Sebuah studi yang dipublikasikan di akhir 2018 melakukan analisis retrospektif pada 1338 pasien yang ditatalaksana dengan DOAC dan dirawat inap akibat perdarahan gastrointestinal. Studi ini menemukan bahwa memulai kembali terapi antikoagulan dalam 30 hari setelah perdarahan gastrointestinal tidak berhubungan dengan peningkatan kejadian tromboembolisme dalam 90 hari.[11]
Studi terdahulu oleh Qureshi et al juga menyimpulkan hal serupa. Pada kohort retrospektif ini, didapatkan bahwa memulai kembali warfarin setelah 7 hari tidak berkaitan dengan peningkatan risiko perdarahan gastrointestinal, bahkan menurunkan mortalitas dan kejadian tromboembolisme, dibandingkan memulai kembali warfarin setelah 30 hari.[4]
Selain itu, sebuah risk-modelling analysis oleh Majeed et al menemukan bahwa risiko perdarahan gastrointestinal berulang paling rendah bila antikoagulan dimulai antara 3–6 minggu pasca perdarahan.[12]
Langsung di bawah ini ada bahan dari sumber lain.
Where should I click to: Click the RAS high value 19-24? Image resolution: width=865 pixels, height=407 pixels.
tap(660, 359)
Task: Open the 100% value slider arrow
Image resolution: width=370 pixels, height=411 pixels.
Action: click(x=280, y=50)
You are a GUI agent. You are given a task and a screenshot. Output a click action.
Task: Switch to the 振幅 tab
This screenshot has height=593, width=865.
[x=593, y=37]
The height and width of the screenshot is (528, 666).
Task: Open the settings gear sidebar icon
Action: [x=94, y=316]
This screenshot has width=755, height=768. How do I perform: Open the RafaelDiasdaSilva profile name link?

Namun, hal ini tetap harus mempertimbangkan derajat risiko tromboemboli dan preferensi setiap individu. Stratifikasi risiko berdasarkan kondisi yang mendasari kebutuhan antikoagulan juga harus dilakukan, misalnya kondisi heart valve replacement, atrial fibrilasi, dan deep vein thrombosis. Penilaian risiko individual dapat dilakukan menggunakan sistem skoring, seperti P2-CHAD2DS2-VASc untuk atrial fibrilasi.[12]
Kesimpulan
Perdarahan gastrointestinal sering muncul sebagai komplikasi dari penggunaan terapi antikoagulan jangka panjang. Sering kali, hal ini menimbulkan dilema karena klinisi seolah harus memilih antara melanjutkan antikoagulan dan meningkatkan risiko perdarahan berulang, atau menghentikan antikoagulan secara permanen dan meningkatkan risiko kejadian tromboembolisme.
Beberapa studi yang ada menunjukkan bahwa memulai kembali terapi antikoagulan berkaitan dengan penurunan angka mortalitas dan risiko kejadian tromboemboli. Bukti tentang peningkatan risiko perdarahan gastrointestinal ulang masih kontroversial, sehingga kedepannya dibutuhkan studi lebih lanjut.
Selain itu, berbagai studi menemukan bahwa waktu yang tepat untuk memulai kembali terapi antikoagulan berkisar pada hari ke 7–30 pasca penghentian terapi akibat perdarahan.